Reputation: 1749
I am using matplotlib's imshow()
function to show a pandas.DataFrame
.
I would like the labels and ticks for both x and y axes to be drawn from the DataFrame.index and DataFrame.columns lists, but I can't figure out how to do it.
Assuming that data
is a pandas.DataFrame
:
>>> print data
<class 'pandas.core.frame.DataFrame'>
Index: 201 entries, 1901 to 2101
Data columns:
jan 201 non-null values
feb 201 non-null values
mar 201 non-null values
apr 201 non-null values
may 201 non-null values
jun 201 non-null values
jul 201 non-null values
aug 201 non-null values
sep 201 non-null values
oct 201 non-null values
nov 201 non-null values
dec 201 non-null values
When I do this:
ax1 = fig.add_subplot(131, xticklabels=data.columns, yticklabels=data.index)
ax1.set_title("A")
ax1.tick_params(axis='both', direction='out')
im1 = ax1.imshow(data,
interpolation='nearest',
aspect='auto',
cmap=cmap )
I end up with nicely spaced tick labels on the y axis of the image, but the labels are 1901-1906 instead of 1901 thru 2101. Likewise, the x axis tick labels are feb-jul instead of jan-dec.
If I use
ax1 = fig.add_subplot(131) # without specifying tick labels
Then I end up with the axis tick labels simply being the underlying ndarray index values (i.e. 0-201 and 0-12). I don't need to modify the spacing or quantity of ticks and labels, I just want the label text to come from the DataFrame index and column lists. Not sure if I am missing something easy or not?
Thanks in advance.
Upvotes: 9
Views: 16243
Reputation: 2345
As a general solution, I have found the following method to be an easy way to bring a Pandas datetime64 index into a matplotlib axis label.

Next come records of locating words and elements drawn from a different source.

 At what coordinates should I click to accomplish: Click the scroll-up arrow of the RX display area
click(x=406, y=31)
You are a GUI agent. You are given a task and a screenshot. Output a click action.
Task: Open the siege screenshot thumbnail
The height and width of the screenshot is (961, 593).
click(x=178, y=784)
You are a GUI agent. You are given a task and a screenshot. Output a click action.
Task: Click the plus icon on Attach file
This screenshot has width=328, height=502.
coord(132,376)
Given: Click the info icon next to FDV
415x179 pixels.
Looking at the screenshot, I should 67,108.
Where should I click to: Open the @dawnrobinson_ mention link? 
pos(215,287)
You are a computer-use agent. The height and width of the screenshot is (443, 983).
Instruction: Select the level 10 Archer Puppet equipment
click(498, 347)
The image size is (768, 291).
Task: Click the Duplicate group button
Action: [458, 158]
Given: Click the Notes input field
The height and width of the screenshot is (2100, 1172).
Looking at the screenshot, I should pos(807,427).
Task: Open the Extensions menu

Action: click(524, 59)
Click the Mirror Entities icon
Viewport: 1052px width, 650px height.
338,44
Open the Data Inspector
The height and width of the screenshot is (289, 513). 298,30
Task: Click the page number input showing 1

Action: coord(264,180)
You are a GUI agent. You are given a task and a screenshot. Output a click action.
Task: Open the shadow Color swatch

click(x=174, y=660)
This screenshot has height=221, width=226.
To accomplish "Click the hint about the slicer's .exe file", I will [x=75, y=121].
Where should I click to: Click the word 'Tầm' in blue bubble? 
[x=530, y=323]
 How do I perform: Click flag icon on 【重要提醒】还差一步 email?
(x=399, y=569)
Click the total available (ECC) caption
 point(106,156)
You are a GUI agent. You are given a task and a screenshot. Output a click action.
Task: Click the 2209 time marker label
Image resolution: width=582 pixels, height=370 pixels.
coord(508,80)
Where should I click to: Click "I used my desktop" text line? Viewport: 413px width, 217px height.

First, create a new series by converting the pandas datetime64 index to a Python datetime.datetime class.
new_series = your_pandas_dataframe.index.to_pydatetime()
Now you have all the functionality of matplotlib.dates. Before plotting, import matplotlib.dates as mdates and declare the following variables:
years = mdates.YearLocator()
months = mdates.MonthLocator()
days = mdates.DayLocator()
hours = mdates.HourLocator(12) #if you want ticks every 12 hrs, you can pass 12 to this function
minutes = mdates.MinuteLocator()
daysFmt = mdates.DateFormatter('%m/%d') #or whatever format you want
Now, make your plots, using the new_series as the x-axis:
fig1 = plt.figure()
ax = fig1.add_subplot(111)
ax.plot(new_series,your_pandas_dataframe)
You can use the mdates functions declared above to tweak the labels and ticks to your pleasing, such as:
ax.xaxis.set_major_locator(days)
ax.xaxis.set_major_formatter(daysFmt)
ax.xaxis.set_minor_locator(hours)
Upvotes: 6
Reputation: 25692
I've found that the easiest way to do this is with ImageGrid
. Here's the code to do this and the plot + here is an IPython notebook that shows it in a more presentable format:
mons = ['Jan',
'Feb',
'Mar',
'Apr',
'May',
'Jun',
'Jul',
'Aug',
'Sep',
'Oct',
'Nov',
'Dec']
# just get the first 5 for illustration purposes
df = DataFrame(randn(201, len(mons)), columns=mons,
index=arange(1901, 2102))[:5]
from mpl_toolkits.axes_grid1 import ImageGrid
fig = figure(figsize=(20, 100))
grid = ImageGrid(fig, 111, nrows_ncols=(1, 1),
direction='row', axes_pad=0.05, add_all=True,
label_mode='1', share_all=False,
cbar_location='right', cbar_mode='single',
cbar_size='10%', cbar_pad=0.05)
ax = grid[0]
ax.set_title('A', fontsize=40)
ax.tick_params(axis='both', direction='out', labelsize=20)
im = ax.imshow(df.values, interpolation='nearest', vmax=df.max().max(),
vmin=df.min().min())
ax.cax.colorbar(im)
ax.cax.tick_params(labelsize=20)
ax.set_xticks(arange(df.shape[1]))
ax.set_xticklabels(mons)
ax.set_yticks(arange(df.shape[0]))
ax.set_yticklabels(df.index)
Upvotes: 3
Reputation: 521
I believe the issue has to do with specifying the tick labels for existing ticks. By default, there are fewer ticks than labels so only the first few labels are used. The following should work by first setting the number of ticks.
ax1 = fig.add_subplot(131)
ax1.set_title("A")
ax1.tick_params(axis='both', direction='out')
ax1.set_xticks(range(len(data.columns)))
ax1.set_xticklabels(data.columns)
ax1.set_yticks(range(len(data.index)))
ax1.set_yticklabels(data.index)
im1 = ax1.imshow(data, interpolation='nearest', aspect='auto', cmap=cmap)
This produces a tick for every year on the y-axis, so you might want to use a subset of the index values.
Upvotes: 9